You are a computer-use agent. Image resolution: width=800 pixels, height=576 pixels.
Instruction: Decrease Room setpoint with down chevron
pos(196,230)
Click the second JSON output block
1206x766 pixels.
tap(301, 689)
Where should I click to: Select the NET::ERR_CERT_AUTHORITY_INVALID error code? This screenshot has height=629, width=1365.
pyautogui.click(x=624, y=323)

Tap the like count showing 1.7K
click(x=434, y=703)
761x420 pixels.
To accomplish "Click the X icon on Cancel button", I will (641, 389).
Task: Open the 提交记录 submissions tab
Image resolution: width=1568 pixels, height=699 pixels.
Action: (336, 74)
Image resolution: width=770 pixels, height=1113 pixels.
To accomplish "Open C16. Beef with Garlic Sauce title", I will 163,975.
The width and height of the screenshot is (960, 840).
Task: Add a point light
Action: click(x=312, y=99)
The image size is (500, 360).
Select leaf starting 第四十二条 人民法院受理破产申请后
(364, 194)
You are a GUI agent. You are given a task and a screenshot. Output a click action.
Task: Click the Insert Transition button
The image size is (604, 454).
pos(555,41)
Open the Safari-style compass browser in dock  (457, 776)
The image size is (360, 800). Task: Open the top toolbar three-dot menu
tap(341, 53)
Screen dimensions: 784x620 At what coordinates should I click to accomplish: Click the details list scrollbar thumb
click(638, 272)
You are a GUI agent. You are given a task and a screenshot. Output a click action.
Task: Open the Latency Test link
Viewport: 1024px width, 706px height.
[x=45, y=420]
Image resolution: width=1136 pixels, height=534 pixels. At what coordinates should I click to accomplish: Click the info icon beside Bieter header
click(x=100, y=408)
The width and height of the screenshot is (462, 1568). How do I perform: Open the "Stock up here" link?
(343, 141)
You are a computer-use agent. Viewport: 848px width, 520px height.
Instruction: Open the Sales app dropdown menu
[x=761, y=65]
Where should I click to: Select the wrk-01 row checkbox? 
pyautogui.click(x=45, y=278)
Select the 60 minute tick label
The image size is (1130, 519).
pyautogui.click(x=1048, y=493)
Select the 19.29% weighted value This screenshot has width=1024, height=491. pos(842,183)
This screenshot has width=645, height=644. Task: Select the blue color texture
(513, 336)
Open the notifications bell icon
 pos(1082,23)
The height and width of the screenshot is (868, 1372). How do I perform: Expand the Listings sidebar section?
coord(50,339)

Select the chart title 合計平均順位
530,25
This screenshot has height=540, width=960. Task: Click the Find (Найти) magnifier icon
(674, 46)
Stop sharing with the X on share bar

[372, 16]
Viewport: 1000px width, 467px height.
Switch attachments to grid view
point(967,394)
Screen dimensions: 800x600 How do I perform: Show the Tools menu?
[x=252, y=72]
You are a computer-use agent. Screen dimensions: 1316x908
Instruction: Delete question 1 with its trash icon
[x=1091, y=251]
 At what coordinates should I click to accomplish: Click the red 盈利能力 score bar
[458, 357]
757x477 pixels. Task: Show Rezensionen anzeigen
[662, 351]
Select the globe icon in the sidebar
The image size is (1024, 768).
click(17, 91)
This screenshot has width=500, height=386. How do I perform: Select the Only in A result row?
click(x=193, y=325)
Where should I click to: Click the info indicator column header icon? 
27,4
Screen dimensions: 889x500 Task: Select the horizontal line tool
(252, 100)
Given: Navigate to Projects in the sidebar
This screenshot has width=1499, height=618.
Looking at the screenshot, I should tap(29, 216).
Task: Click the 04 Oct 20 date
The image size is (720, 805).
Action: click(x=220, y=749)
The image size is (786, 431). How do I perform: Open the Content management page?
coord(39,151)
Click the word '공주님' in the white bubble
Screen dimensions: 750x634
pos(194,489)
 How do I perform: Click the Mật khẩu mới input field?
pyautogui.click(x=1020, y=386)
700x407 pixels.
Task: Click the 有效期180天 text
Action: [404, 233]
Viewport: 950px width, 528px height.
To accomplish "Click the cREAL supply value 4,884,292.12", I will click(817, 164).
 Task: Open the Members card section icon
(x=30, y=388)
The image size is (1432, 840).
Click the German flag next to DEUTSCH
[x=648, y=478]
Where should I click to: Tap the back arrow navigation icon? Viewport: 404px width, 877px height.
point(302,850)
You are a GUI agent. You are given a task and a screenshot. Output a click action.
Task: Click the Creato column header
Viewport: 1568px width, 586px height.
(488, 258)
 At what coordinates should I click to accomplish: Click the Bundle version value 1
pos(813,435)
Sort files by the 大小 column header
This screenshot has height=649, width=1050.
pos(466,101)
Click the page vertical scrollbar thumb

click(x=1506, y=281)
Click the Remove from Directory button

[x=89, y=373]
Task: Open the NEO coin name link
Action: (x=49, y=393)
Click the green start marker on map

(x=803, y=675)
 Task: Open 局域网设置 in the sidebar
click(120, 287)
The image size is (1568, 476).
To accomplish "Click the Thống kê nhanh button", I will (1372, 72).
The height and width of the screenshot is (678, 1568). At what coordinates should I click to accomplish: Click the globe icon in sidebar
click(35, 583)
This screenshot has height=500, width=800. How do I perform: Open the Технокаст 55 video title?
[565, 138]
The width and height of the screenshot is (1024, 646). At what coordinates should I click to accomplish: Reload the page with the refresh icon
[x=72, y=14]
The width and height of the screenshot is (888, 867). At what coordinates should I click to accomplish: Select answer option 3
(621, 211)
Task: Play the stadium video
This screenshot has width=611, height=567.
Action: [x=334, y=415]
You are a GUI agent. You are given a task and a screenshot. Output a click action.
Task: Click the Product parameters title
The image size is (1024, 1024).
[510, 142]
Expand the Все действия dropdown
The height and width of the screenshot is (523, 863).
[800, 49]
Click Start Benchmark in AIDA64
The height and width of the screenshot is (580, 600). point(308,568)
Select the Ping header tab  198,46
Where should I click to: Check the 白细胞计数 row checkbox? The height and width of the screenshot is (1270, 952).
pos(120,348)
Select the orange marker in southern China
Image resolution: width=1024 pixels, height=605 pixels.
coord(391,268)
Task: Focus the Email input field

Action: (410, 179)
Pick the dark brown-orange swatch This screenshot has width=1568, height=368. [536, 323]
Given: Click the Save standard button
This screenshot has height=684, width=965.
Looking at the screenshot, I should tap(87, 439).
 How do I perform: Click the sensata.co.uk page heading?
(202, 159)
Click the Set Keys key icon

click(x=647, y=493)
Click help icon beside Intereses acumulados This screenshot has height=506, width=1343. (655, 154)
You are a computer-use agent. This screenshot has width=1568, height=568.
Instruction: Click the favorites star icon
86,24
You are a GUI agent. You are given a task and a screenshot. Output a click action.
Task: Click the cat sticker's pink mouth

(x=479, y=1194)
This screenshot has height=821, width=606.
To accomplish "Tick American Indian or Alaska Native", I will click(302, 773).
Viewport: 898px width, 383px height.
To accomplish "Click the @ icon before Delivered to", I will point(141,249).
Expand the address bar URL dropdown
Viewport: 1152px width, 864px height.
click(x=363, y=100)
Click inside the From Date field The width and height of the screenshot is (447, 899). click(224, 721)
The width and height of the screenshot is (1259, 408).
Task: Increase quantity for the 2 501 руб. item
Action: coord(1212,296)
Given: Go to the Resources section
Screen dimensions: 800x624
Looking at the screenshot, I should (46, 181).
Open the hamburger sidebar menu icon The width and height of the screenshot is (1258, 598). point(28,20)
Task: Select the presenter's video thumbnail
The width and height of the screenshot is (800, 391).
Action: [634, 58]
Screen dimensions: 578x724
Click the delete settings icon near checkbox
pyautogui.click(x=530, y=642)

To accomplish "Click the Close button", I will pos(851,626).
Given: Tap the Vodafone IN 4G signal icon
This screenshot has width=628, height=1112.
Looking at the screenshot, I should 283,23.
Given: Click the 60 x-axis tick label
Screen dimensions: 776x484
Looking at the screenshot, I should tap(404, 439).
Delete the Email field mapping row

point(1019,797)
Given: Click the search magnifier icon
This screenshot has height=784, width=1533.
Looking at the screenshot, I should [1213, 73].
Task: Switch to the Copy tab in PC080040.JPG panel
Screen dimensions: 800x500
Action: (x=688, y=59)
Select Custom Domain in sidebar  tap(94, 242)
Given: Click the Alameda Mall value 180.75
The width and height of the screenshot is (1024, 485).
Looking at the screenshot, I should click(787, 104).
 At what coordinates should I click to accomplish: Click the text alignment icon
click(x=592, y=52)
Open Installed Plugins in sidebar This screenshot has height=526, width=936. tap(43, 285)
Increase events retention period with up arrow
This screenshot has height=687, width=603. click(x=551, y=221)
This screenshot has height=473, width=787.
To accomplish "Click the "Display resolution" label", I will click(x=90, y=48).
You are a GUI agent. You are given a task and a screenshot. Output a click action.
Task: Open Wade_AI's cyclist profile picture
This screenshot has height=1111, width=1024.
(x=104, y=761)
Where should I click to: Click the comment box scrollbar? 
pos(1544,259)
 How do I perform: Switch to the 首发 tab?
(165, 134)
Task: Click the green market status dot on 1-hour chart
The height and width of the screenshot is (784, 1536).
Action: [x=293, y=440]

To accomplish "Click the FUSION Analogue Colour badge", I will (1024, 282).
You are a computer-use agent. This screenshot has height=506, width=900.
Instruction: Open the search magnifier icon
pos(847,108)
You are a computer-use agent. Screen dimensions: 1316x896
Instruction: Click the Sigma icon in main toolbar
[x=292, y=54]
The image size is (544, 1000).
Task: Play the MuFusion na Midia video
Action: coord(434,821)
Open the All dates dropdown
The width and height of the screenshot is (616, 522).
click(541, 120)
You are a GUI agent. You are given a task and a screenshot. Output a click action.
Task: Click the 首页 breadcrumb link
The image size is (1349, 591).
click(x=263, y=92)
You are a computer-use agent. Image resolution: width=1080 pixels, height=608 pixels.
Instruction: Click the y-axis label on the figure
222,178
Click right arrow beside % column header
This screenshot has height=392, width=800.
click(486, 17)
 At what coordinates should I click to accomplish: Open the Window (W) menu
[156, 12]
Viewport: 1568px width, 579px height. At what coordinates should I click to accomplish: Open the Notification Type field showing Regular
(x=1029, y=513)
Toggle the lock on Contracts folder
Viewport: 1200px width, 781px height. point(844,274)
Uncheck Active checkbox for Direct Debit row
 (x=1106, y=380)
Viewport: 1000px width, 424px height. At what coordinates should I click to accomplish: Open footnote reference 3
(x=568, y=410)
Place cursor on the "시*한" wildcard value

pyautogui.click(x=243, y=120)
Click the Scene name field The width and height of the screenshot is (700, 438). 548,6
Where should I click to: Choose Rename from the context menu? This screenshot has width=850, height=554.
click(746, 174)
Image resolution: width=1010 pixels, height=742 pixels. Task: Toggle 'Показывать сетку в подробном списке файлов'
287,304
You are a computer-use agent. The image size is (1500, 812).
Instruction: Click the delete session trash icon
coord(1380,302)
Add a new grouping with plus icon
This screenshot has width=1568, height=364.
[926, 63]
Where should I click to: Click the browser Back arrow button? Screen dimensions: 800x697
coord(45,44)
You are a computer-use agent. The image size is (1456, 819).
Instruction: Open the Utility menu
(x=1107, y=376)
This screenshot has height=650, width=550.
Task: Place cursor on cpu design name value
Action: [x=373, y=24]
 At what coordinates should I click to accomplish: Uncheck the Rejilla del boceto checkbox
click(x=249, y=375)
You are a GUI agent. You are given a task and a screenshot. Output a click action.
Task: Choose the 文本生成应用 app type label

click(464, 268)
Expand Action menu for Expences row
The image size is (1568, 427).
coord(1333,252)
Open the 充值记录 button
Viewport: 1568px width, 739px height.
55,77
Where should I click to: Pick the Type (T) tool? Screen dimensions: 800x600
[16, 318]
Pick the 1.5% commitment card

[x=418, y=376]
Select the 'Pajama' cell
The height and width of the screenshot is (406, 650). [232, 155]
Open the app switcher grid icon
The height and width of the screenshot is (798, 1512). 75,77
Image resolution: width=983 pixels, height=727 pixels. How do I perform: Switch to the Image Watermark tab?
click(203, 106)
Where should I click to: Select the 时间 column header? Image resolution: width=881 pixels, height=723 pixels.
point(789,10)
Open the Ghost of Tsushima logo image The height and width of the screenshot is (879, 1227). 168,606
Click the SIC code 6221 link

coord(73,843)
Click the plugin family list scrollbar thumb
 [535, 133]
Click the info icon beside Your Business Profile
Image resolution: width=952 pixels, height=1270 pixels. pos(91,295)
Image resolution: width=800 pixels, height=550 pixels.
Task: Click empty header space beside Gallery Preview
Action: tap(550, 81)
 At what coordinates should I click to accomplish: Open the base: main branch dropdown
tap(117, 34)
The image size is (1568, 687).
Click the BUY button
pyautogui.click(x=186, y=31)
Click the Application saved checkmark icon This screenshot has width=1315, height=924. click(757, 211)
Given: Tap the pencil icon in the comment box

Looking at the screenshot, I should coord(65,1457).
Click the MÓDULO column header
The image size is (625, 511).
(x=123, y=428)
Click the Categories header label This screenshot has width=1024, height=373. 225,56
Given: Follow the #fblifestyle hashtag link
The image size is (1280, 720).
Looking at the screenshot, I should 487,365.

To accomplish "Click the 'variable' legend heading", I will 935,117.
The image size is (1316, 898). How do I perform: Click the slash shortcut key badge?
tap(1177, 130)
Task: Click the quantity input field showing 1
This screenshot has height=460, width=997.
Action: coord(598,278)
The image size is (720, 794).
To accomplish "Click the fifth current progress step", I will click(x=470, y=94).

Work order:
Please copy every line of the records above in which "orange" appears.

Completed exercise:
Select the orange marker in southern China
Pick the dark brown-orange swatch This screenshot has width=1568, height=368. [536, 323]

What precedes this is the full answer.